* [SET PROBLEM]
Copy out the lines of the items starting with the line containing "The image size is (551, 630)." and continuing through the line containing "The image size is (668, 632). coord(483,218)", both included.

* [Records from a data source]
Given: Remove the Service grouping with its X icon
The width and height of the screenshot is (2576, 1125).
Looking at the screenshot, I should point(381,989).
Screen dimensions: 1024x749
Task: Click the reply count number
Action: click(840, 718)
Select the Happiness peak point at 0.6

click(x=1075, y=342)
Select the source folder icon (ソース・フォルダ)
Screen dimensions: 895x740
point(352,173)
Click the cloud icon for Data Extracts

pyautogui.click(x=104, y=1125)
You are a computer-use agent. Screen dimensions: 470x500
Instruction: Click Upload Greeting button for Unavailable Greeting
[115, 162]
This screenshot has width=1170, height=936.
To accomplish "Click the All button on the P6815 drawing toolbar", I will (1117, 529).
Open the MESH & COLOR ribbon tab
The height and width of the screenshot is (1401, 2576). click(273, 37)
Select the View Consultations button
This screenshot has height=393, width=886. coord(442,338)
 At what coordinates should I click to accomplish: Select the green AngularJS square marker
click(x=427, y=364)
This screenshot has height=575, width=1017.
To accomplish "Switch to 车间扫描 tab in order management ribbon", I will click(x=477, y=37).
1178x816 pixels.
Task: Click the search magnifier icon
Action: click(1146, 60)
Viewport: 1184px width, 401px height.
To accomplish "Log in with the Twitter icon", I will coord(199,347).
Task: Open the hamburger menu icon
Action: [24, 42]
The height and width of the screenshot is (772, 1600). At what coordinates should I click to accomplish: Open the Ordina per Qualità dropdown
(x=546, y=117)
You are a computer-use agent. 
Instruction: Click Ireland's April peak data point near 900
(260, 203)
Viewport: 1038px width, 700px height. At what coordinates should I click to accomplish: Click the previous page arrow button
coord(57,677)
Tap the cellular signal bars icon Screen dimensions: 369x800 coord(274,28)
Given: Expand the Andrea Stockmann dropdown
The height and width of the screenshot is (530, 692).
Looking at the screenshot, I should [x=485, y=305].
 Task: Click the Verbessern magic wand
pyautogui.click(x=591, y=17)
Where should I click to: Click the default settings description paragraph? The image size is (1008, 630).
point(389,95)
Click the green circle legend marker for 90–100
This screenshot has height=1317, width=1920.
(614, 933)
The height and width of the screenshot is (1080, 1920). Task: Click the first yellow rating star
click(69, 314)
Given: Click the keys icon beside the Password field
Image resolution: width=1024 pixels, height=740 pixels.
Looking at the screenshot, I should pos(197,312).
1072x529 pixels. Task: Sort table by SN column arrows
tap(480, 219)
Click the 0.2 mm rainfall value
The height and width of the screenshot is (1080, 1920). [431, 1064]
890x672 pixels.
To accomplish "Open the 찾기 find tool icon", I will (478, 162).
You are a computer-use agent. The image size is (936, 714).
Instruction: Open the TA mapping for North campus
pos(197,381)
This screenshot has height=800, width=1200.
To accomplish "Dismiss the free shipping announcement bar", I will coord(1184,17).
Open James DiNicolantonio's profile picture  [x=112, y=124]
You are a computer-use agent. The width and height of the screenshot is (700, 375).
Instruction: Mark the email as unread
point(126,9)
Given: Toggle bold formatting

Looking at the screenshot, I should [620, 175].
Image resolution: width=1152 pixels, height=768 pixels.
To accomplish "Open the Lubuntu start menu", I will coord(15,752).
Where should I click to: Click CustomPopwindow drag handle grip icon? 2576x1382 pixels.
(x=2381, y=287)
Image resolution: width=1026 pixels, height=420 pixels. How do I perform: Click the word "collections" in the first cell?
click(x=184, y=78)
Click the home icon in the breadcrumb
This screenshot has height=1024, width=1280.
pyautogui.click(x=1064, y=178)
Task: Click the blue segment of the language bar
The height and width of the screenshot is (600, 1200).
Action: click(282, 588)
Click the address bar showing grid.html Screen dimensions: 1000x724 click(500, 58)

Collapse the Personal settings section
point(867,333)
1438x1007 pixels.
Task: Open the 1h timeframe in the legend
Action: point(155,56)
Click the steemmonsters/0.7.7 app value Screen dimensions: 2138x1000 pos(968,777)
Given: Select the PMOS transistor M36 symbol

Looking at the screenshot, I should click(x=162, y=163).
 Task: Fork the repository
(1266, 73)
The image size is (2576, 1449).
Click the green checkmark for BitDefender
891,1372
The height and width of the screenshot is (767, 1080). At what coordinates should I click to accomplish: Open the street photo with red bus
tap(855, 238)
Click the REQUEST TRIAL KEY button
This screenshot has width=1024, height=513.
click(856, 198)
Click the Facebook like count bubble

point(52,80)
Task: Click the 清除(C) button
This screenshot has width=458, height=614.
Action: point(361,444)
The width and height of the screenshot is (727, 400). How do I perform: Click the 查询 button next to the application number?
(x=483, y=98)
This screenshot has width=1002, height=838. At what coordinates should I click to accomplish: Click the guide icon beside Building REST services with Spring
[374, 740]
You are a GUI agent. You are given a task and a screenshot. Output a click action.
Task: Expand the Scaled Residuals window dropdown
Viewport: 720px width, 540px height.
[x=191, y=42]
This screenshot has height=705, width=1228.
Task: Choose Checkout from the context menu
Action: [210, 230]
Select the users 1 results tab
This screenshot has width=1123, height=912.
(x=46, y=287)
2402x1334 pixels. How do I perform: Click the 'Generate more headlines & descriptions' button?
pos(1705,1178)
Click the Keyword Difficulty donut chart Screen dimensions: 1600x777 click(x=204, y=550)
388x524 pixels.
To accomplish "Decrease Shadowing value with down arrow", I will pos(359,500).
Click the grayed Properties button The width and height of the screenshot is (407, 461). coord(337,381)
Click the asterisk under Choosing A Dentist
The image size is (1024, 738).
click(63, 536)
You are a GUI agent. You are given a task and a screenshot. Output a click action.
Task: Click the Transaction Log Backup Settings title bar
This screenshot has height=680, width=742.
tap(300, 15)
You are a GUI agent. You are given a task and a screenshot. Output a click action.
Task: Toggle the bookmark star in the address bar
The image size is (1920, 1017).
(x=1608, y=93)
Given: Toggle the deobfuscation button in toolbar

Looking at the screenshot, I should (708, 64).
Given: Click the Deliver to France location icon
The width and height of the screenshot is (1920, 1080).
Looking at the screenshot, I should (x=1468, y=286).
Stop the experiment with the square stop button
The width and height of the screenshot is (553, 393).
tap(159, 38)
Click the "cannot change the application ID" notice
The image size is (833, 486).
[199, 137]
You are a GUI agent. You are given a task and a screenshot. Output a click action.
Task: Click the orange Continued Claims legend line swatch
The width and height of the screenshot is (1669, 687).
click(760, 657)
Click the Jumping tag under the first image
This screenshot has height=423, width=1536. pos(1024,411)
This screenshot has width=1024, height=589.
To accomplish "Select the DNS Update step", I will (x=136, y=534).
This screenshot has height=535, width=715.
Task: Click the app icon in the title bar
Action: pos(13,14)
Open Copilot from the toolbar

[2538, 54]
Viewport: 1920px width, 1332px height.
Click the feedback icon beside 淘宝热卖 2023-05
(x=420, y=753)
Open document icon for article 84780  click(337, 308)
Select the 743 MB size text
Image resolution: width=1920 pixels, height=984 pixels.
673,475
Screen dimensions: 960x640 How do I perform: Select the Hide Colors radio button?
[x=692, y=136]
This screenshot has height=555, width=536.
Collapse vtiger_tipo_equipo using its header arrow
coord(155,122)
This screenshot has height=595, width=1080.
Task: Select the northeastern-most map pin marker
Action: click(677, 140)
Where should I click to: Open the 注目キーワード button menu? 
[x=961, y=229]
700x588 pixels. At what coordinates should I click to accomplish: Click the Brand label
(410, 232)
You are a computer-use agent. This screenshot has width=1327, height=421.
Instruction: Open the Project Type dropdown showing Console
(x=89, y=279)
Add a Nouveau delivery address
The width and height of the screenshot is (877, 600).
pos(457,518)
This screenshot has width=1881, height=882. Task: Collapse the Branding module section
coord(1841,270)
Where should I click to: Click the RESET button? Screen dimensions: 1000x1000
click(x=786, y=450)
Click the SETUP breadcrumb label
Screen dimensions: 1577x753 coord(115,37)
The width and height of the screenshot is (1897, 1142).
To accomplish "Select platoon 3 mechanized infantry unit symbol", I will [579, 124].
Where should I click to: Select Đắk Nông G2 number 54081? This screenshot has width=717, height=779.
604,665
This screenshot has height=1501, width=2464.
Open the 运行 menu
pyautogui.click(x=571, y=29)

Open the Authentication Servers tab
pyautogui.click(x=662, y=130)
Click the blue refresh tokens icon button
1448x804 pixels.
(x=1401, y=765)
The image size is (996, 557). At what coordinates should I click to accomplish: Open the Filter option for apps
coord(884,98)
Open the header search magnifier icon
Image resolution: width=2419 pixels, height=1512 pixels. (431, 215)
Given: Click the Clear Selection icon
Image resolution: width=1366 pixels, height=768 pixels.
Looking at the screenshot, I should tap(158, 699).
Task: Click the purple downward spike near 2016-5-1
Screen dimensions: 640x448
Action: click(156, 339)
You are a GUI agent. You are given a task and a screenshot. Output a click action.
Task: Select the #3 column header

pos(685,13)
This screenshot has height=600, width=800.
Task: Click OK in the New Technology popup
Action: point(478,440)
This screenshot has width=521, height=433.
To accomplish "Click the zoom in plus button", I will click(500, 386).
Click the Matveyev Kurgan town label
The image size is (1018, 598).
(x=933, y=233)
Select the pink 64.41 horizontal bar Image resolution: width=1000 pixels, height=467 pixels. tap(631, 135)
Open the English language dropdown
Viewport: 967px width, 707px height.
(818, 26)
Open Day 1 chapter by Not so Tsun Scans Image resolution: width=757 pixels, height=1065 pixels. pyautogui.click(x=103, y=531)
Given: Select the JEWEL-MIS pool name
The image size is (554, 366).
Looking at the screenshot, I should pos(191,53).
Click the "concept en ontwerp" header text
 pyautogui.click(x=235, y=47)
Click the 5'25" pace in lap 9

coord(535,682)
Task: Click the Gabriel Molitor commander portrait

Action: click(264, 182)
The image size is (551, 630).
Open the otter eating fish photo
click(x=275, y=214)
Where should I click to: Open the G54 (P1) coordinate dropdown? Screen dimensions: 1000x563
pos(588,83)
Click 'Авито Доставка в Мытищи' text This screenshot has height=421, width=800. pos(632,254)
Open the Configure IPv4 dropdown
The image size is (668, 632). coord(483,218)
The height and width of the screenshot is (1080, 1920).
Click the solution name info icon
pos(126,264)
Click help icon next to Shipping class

* [ANSWER FOR THE TASK]
The image size is (551, 630).
Open the otter eating fish photo
click(x=275, y=214)
Where should I click to: Open the G54 (P1) coordinate dropdown? Screen dimensions: 1000x563
pos(588,83)
Click 'Авито Доставка в Мытищи' text This screenshot has height=421, width=800. pos(632,254)
Open the Configure IPv4 dropdown
The image size is (668, 632). coord(483,218)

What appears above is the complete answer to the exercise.